TASK OBJECTIVE:
Transcribe the rows below verbatim, starting at the line containing "Click the 秒拍 logo icon on video" and ending at the line containing "[x=360, y=107]". Include both of those lines and nothing outside that span.

TASK INPUT:
— Begin —

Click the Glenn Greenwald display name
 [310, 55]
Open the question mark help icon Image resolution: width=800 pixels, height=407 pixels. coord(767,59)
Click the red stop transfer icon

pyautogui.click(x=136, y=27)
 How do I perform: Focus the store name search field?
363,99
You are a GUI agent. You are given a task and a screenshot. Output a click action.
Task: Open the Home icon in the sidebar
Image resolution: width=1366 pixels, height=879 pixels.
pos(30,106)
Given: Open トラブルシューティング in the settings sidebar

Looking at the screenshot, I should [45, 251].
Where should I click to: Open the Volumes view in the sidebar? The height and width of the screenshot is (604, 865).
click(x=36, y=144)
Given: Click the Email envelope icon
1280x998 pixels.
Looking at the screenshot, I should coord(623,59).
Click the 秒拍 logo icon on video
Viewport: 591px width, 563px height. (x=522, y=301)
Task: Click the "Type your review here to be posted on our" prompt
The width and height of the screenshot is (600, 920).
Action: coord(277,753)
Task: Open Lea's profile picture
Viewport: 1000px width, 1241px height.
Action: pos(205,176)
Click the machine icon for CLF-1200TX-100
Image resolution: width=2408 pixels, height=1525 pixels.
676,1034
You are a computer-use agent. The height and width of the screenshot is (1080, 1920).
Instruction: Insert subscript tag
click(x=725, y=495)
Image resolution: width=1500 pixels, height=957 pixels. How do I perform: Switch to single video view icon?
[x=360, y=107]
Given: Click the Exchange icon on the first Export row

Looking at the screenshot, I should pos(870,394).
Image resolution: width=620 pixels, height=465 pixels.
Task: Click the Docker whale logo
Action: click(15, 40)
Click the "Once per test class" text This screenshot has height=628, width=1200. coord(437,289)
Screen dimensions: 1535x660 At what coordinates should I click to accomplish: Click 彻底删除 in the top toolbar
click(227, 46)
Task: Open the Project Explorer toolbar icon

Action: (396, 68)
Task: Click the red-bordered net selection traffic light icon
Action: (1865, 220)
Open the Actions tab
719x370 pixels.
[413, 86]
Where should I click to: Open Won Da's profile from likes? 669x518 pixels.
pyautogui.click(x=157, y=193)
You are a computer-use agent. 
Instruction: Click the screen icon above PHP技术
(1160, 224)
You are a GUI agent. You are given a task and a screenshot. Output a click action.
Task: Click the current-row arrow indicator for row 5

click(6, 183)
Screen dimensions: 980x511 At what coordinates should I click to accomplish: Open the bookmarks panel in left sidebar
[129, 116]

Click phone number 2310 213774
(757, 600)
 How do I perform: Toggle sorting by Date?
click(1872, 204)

— End —

ANSWER FOR THIS EXERCISE:
Click the 秒拍 logo icon on video
Viewport: 591px width, 563px height. (x=522, y=301)
Task: Click the "Type your review here to be posted on our" prompt
The width and height of the screenshot is (600, 920).
Action: coord(277,753)
Task: Open Lea's profile picture
Viewport: 1000px width, 1241px height.
Action: pos(205,176)
Click the machine icon for CLF-1200TX-100
Image resolution: width=2408 pixels, height=1525 pixels.
676,1034
You are a computer-use agent. The height and width of the screenshot is (1080, 1920).
Instruction: Insert subscript tag
click(x=725, y=495)
Image resolution: width=1500 pixels, height=957 pixels. How do I perform: Switch to single video view icon?
[x=360, y=107]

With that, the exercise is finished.